DIRCM systems may be installed in multi turret configuration to extend the system’s field of regard for protecting the platform from threats arriving from any direction of arrivals.
Multi turret configuration allows avoiding blind spots, in particular, for large-body aircraft installations.

Northrop Grumman’s CIRCM (Common Infrared Countermeasure, Figure 3) is designed specifically to protect rotary wing and medium fixed wing aircraft from IR missiles. This solution is built on open architecture to work with existing hardware, simplify upgrades, and keep lifecycle costs low.
Northrop Grumman’s solution uses a compact pointer/tracker, a lightweight COTS processor and advanced Quantum Cascade Laser (QCL) technology for greater reliability and scalability.

Figure 3. Northrop Grumman’s CIRCM.

Mini-MUSIC (Figure 4) is a compact, lightweight DIRCM system by Elbit Systems. It provides high-performance, DIRCM solutions for protecting all types of rotary and fixed wing aircraft against heat seeking MANPADS.
These systems integrate advanced fibre laser technology with an accurate, high rate thermal tracker and a small, highly dynamic mirror turret to provide effective, reliable and affordable protection to the installation platform.

Figure 4. Mini-MUSIC by Elbit.

iysis DIRCM (Figure 5) builds upon Leonardo’s experience in delivering over 2500 DIRCM pointer/trackers for the protection of over 50 rotary and fixed wing platform types.
The Miysis DIRCM System has size, weight and power characteristics with no compromise of its proven self-protection jamming capability.
The design utilises the latest open architecture concepts, which allow it to be installed on an aircraft as a standalone DIRCM or integrated as part of a Defensive Aids System.

Leonardo Miysis DIRCM system.

The ELT/577 QUIRIS DIRCM system (Figure 6) is the newest DIRCM system by Elettronica S.p.A.
QUIRIS is designed as a lightweight and compact system to be easy installable on-board a broad variety of installation platforms from small helicopters to wide body transport aircrafts.
QUIRIS is based on high-power Quantum Cascade Laser emitters.
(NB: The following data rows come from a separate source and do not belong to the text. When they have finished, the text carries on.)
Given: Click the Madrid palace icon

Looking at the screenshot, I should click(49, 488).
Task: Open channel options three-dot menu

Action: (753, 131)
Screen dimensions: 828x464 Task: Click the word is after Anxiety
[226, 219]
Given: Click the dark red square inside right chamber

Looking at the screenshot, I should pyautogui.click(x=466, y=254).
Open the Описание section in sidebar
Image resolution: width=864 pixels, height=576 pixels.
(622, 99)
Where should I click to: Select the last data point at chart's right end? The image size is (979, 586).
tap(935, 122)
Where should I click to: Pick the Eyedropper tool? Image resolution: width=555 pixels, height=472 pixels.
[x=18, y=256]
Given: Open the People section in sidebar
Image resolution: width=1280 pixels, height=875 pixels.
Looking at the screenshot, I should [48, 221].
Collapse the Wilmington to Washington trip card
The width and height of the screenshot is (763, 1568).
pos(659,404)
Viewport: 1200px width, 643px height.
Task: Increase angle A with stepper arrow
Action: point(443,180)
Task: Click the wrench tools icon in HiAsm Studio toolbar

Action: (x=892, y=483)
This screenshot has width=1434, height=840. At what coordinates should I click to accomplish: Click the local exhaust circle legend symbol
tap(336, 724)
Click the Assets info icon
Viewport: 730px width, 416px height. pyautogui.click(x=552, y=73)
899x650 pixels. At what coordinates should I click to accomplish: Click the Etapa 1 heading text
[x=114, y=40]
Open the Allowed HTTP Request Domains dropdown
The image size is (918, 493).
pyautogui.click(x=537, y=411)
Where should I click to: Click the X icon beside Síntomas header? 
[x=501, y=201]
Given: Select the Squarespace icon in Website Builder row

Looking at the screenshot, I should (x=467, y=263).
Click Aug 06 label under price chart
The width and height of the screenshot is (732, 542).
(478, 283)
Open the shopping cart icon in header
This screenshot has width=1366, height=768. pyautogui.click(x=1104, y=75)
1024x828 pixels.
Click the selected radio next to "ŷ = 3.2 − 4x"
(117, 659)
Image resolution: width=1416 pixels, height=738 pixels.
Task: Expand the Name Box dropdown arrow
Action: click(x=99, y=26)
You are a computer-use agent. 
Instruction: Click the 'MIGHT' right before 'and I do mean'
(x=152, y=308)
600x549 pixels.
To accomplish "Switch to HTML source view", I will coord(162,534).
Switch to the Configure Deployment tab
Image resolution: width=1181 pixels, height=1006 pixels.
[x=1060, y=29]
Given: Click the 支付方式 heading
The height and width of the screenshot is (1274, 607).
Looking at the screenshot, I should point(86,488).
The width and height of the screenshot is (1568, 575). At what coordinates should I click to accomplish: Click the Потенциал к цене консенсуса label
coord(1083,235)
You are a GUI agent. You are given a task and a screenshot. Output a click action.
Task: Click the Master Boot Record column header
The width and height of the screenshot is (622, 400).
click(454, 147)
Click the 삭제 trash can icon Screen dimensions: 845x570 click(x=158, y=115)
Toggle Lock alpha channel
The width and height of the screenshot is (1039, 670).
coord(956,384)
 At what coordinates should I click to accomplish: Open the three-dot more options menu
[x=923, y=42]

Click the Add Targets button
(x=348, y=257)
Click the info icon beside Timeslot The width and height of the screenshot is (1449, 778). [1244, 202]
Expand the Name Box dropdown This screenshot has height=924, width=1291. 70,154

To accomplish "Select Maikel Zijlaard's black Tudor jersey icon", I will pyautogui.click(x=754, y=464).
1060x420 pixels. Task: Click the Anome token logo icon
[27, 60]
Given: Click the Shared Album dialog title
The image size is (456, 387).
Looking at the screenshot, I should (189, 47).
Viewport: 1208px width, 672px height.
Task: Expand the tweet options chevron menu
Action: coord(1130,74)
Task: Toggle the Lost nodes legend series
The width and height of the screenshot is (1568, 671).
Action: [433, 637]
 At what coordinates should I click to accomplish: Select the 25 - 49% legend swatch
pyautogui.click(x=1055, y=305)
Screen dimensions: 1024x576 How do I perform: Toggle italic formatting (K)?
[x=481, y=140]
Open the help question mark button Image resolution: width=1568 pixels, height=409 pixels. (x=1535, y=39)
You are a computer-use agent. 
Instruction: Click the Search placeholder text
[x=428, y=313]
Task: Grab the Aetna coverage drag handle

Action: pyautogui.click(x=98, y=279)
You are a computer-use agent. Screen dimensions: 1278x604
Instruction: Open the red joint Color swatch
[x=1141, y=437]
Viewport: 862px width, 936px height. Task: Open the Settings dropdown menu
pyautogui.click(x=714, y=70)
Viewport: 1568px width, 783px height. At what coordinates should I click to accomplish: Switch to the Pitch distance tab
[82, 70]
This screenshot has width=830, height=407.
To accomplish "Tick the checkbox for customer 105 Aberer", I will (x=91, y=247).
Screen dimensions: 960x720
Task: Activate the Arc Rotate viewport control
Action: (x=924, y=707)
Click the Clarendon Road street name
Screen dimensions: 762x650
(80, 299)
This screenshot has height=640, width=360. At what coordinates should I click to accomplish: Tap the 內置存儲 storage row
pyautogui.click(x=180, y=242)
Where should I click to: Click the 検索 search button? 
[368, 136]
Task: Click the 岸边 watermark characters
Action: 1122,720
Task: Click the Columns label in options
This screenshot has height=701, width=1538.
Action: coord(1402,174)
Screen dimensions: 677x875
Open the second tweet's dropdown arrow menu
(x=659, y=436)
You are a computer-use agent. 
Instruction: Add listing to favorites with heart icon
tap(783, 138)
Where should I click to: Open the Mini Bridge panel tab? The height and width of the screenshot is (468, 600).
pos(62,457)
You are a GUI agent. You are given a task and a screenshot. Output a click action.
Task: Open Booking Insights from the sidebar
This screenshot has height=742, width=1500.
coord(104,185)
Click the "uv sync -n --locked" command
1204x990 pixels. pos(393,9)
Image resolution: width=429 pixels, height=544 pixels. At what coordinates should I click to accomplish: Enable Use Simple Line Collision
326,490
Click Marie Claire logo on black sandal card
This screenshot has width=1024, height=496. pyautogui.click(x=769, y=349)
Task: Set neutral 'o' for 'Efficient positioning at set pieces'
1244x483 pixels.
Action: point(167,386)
QCL technology is the state-of-art for this type of application: it ensures high performance in terms of output power and beam quality with a very compact envelope, reduced weight and very efficient power consumption.
QUIRIS benefits of all the Elettronica’s experience and know-how in DIRCM system design and integration.
Single, dual or triple turret configuration can be considered to extend the protection coverage of the system on wide-body platforms. Such configurations take advantage of ELT patented multi-turret DIRCM management system.
Moreover, QUIRIS benefits also of the ELT Patented DIRCM-Flare coordination engine to extend the protection also towards next-generation IR imaging threats.

Figure 6. ELT/577 QUIRIS DIRCM system by Elettronica SpA.